This book contains some of Stickleys plans and is very good. It has all the drawings and dimensions for this project. Variations were made to minor aspects of the construction at different times and I read somewhere that this chest of drawers also appeared with flat sides. So, if you made one like that it could still classed as "authentic".

http://www.amazon.com/Shop-Drawings-Cra ... 1892836122

Cheers

Ted


----------



## Shivers (29 Dec 2006)

A very nice looking chest of drawers,this is what its all about,clean lines,well proportioned,timeless design,well done. 

as a side note don't pay to much attention to what norm says, he doesn't make any of this stuff,theres a whole cadre of other woodworker doing the graft(it's just not possible for him to do film shoots on location at that,& then make the sample products), The this old house & new yankee workshop series are driven to sell power tools & machinery,how many companies do you think gave norm their wares to have them on tele. 

It's a good series for learning woodworkers,but pro's know you don't need every machine available. 

regards --shivers


----------



## lucky9cat (21 Jan 2007)

Finally finished and Installed! Here are my latest pics.






After gluing and sanding the top together I fastened four stips of oak to the underside to help keep it flat. The outside ones also screw it to the carcass. All but the front screw holes are elongated (from front to back) to allow for the boards to expand across the grain. The screws are washer head ones used for pocket joints.

+ + + + + + +

_WHAT TO DO_
[A] In the woodworking forum thread, what kind of screws were used to fasten the oak strips to the carcass?
[B] Lay out the lines of the records between the line containing "Given: Click the" and the line containing "Looking at the", inclusive, as a JSON list of strings with one string per line. Skip blank lines and leave the pictures out.
The forum thread and the records have no connection to each other.

_MATERIAL PROVIDED_
+ + + + + + +

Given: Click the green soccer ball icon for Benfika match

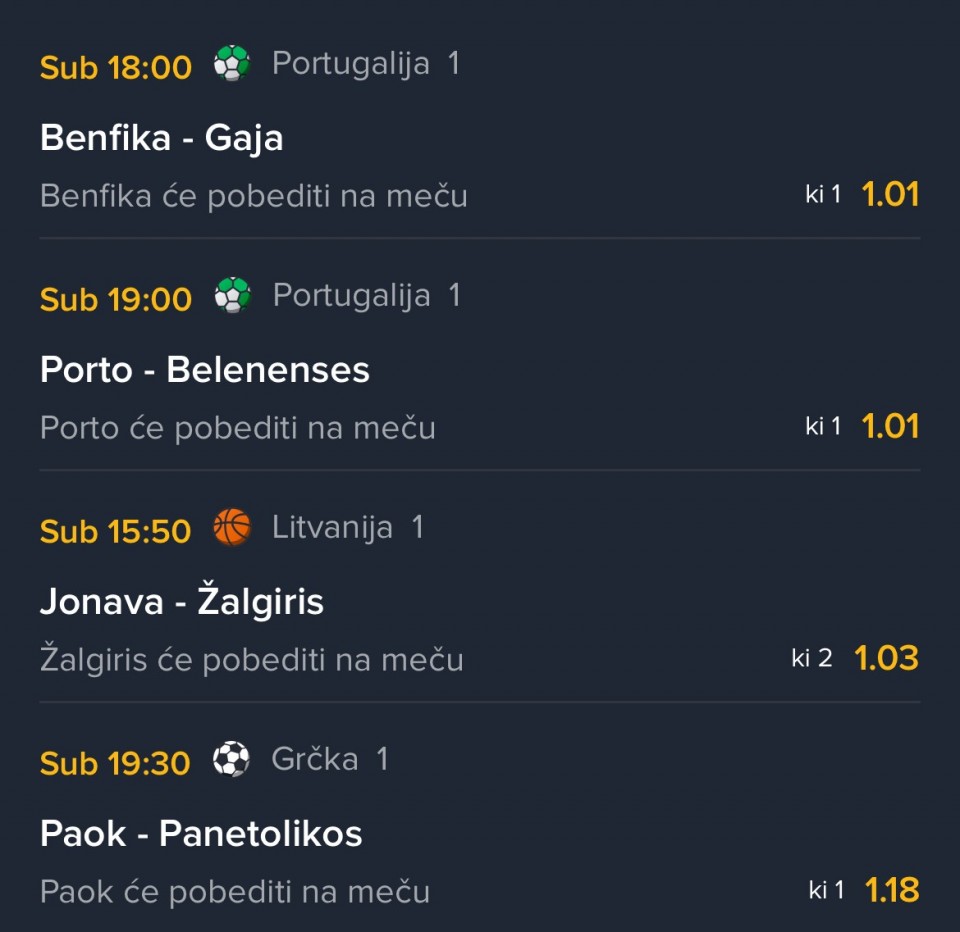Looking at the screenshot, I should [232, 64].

+ + + + + + +

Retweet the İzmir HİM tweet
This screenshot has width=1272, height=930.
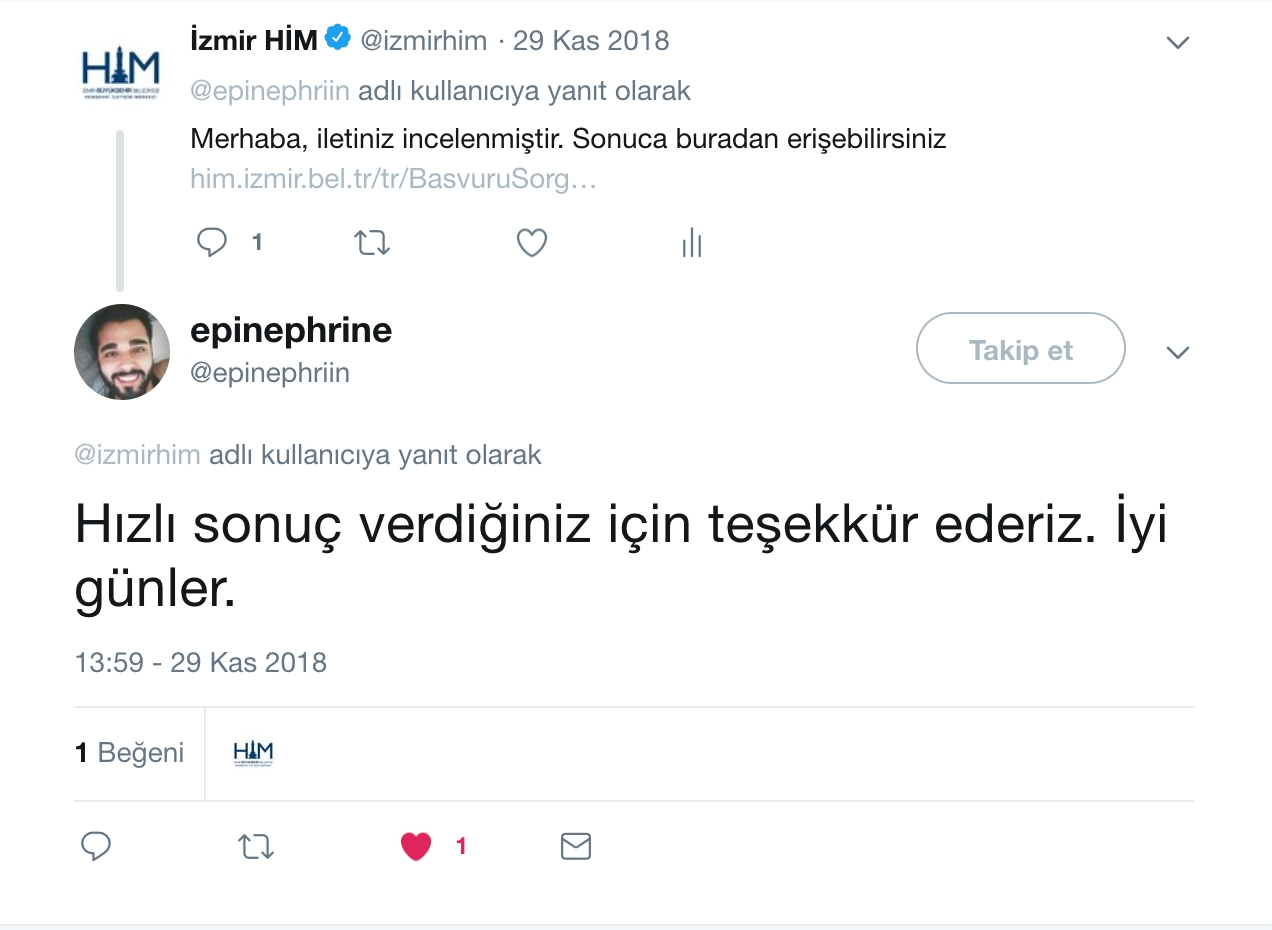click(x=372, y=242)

+ + + + + + +

_RESULTS FOR THE EXERCISE_
[A] Washer head screws of the kind used for pocket joints.

[B]
[
  "Given: Click the green soccer ball icon for Benfika match",
  "Looking at the screenshot, I should [232, 64]."
]